Ghanshyam, the pale Indian, said, ‘I have brought the body into the city and hidden it in a dungheap, where it should not be found for several days. The Gurkhas did not see me. I have buried the piece of fishplate, first washing it clean. No one saw me.’ He spoke in a soft, careful, polite voice.

The Sirdarni said, ‘Good. Now we must get our stories straight. Do not worry at all, my child, there is nothing to worry about. You are an Indian, and because you have struck a blow for us—for yourself—we will see that you come to no harm. What happened?’

I told her. The excitement was dying away in me; the effect of the whisky had passed; but my boat was moving on a new clear course. All this was nothing but sensible people sensibly planning.

The Sirdarni said, ‘Then only my son knew that this Macaulay was going to see you to your house? And those who saw you leave the station with Macaulay would be—several
Gurkhas and coolies on the platform, the two sentries who challenged you. Those sentries would also know that you got as far as the beginning of the yards together. Then the same sentries saw my son following you very shortly afterwards. Yes?’

Ranjit said, ‘I didn’t see any sentries in the yards.’

His mother said, ‘They may have seen you though, and remained hidden, recognizing you?’

‘No, they would have challenged,’ I said.

The Sirdarni said, ‘I do not think it matters.’ She walked once up and down the room and stopped in front of Ghanshyam. She asked him, ‘What do you think?’

Ghanshyam said, ‘It is not difficult, Beji. Lieutenant Macaulay and Miss Jones went on along the line, just inside the yards, without being challenged again. Ranjit went after them because his work was finished and Miss Jones had left her bag behind. He caught them up near the Loco Shed junction and gave Miss Jones her handbag. Then he came home here, there being no reason for him to return to the station. Lieutenant Macaulay left Miss Jones by the signal outside her home. She at once went into her garden, and that was the last she saw of him.

‘But after that why didn’t I go into the house?’ I asked quickly.

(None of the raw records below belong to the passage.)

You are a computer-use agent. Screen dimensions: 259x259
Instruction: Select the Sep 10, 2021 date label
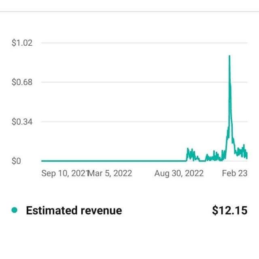65,174
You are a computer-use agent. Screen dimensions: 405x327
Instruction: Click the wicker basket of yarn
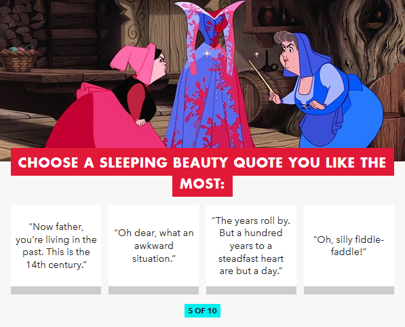tap(18, 59)
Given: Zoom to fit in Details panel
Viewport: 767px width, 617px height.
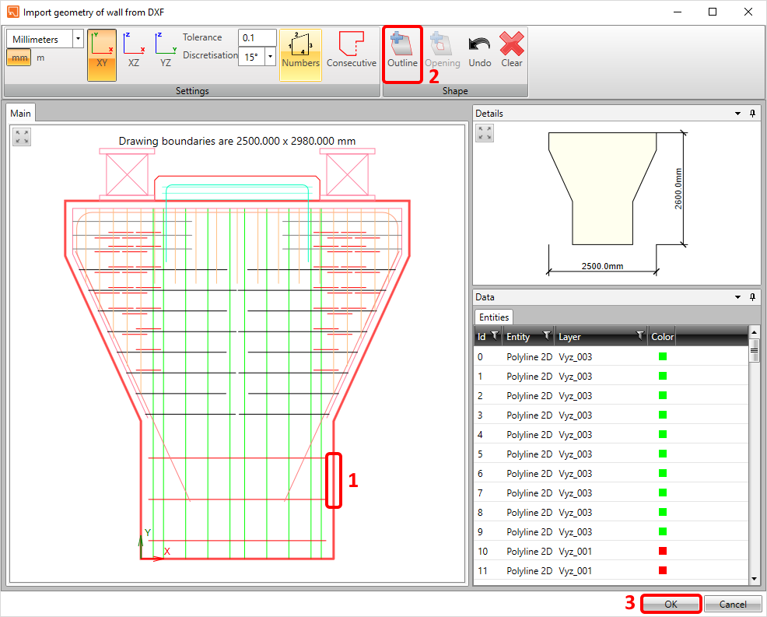Looking at the screenshot, I should click(485, 133).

Ghanshyam looked at me with a little nod of approval. He said, ‘Because you decided you could not face your sister—or your mother. Because you had personal problems you wanted to think over in peace. About your position as an Anglo-Indian, for instance. About Mr Taylor, perhaps.’

I said slowly, ‘Yes. I had things to think about, and I wanted peace and quiet.’

‘Very well,’ Ghanshyam continued. ‘Now where did you go for, say, two and a half hours? It is not late even now—a quarter to nine.’

I would have said it was nearer midnight.

Where on earth could I have been hiding for two and a half hours at this time of the evening? I wouldn’t have crept into the bushes like a jackal; that didn’t make sense. It had to be
some quiet but ordinary place. It had to be the reading-room of the Institute. I said it aloud, and Ghanshyam asked, ‘Did you do any reading?’

I said, ‘I had a magazine in my hand. I hardly remember what it was. I was just sitting there thinking of Patrick, thinking that I couldn’t marry him. I was thinking of Colonel Savage. I was deciding the Anglo-Indians were wrong not to throw in their lot with the Indians.’

Ghanshyam said, The lights would be on all the time? There is a place you could be, where a person glancing in from the door
might
not see you?’

I said, ‘Yes, but——’ I had no regrets, no qualms, and I was glad I had killed Macaulay, but it was becoming risky, of a sudden.

Ghanshyam said, ‘You must remember that it is almost impossible to get anyone to swear that a person was
not
in a particular place at a particular time. Witnesses will only swear that someone
was
somewhere. You walked round a bit. You went to the ladies’ room—there is no ayah permanently on duty there?’

I said, ‘Only on week-ends. For dances and whist drives.’

He said, ‘Good. You will go to the Institute now, and use the bathroom in case the sweeper should later recall that no one did. It is very important that you should be able to prove that you were not in the reading-room all the time. All this is merely precautionary. Lieutenant Macaulay will be seen at about this hour, now, in a house of ill fame at the other end of the city. He will leave it at eleven o’clock—that is, in two hours from now, more or less.’

‘The doctors will be able to tell better from the body,’ the Sirdarni said sharply.